** RECORDS TO PROCESS follows **

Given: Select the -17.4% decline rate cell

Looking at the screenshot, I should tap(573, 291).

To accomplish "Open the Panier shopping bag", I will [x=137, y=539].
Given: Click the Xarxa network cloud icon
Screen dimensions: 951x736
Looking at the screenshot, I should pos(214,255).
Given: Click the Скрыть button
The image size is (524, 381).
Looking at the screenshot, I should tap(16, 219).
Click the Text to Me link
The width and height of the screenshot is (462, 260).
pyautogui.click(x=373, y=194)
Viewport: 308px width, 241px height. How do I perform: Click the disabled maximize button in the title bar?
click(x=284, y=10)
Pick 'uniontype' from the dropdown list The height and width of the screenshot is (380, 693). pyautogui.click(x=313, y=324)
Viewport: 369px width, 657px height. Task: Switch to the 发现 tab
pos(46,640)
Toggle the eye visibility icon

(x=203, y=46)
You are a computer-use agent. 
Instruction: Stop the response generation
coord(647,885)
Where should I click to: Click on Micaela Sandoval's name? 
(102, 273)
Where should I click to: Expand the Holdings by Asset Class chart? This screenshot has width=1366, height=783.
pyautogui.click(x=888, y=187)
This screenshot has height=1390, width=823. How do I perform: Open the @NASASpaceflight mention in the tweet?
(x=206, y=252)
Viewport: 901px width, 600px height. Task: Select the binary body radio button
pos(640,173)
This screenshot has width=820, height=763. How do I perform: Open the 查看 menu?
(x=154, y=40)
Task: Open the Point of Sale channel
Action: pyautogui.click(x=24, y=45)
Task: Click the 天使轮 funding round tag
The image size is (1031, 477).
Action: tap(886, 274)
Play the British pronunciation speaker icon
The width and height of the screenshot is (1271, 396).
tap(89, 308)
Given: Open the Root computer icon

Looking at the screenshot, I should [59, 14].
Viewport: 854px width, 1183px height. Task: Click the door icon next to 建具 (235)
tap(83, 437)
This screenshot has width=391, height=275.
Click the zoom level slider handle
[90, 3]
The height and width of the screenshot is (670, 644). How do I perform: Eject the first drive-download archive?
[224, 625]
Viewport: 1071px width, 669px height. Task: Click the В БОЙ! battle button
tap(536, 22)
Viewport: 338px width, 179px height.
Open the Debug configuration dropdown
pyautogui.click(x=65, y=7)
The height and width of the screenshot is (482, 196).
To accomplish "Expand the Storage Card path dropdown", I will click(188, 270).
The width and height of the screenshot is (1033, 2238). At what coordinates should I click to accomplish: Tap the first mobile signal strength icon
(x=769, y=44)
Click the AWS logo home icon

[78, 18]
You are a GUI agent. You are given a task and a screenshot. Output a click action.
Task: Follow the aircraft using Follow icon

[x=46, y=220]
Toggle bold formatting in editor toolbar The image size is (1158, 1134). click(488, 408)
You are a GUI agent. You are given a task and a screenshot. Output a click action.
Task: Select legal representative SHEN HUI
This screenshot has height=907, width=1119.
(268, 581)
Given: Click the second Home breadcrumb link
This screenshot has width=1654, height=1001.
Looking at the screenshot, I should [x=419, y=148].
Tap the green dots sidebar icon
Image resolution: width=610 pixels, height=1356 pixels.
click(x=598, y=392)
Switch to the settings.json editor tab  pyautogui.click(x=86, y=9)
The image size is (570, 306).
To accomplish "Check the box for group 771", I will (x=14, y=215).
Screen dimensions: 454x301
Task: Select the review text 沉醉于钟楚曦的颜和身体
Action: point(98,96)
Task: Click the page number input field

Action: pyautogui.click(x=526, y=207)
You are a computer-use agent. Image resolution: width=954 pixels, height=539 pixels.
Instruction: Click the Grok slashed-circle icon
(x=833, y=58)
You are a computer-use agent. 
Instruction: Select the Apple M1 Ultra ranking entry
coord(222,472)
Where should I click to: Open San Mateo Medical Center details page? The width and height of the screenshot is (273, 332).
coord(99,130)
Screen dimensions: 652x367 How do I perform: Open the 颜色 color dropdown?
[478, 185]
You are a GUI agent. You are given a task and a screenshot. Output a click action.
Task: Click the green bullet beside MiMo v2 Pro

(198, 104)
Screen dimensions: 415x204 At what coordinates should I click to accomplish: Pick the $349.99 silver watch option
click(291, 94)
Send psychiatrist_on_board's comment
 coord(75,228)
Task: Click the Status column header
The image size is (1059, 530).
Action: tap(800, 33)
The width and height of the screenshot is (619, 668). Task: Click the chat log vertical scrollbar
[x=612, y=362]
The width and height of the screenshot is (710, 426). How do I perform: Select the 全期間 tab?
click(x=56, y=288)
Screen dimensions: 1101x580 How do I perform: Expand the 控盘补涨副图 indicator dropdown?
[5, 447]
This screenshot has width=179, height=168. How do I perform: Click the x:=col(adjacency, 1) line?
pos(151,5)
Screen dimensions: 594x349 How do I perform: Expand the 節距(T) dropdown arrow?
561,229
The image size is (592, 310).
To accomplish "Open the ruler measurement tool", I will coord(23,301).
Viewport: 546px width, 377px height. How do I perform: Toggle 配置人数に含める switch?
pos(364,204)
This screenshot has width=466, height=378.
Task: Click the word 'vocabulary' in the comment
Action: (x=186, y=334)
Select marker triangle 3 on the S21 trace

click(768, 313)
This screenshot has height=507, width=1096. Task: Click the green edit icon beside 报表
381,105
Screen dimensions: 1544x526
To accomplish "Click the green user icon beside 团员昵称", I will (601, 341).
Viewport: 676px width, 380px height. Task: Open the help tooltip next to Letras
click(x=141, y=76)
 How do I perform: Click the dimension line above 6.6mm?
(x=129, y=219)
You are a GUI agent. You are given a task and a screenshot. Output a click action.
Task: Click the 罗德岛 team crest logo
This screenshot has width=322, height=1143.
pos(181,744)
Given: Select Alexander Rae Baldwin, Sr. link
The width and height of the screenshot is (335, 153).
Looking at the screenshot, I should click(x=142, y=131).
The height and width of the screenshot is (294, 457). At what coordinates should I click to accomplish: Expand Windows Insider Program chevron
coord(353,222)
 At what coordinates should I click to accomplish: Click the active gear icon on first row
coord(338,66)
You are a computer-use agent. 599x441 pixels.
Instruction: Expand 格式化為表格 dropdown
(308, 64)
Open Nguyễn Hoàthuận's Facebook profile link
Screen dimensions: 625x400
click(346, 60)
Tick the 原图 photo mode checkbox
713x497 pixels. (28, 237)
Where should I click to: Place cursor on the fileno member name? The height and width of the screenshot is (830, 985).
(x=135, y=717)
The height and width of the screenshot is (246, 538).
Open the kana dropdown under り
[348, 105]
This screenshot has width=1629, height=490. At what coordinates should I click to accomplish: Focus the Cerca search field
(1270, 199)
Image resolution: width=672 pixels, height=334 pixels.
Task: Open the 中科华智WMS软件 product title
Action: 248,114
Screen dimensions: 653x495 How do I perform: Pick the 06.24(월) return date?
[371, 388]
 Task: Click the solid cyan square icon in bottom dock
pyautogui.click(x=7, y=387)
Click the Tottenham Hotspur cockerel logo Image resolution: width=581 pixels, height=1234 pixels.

** End of RECORDS TO PROCESS **

▸ WHAT NEEDS TO BE DONE: Starting at the top of the data above, repeat every line exactly until the line containing "Given: Click the Скрыть button" has been given, then stop.

▸ RESPONSE BELOW:
Given: Select the -17.4% decline rate cell

Looking at the screenshot, I should tap(573, 291).

To accomplish "Open the Panier shopping bag", I will [x=137, y=539].
Given: Click the Xarxa network cloud icon
Screen dimensions: 951x736
Looking at the screenshot, I should pos(214,255).
Given: Click the Скрыть button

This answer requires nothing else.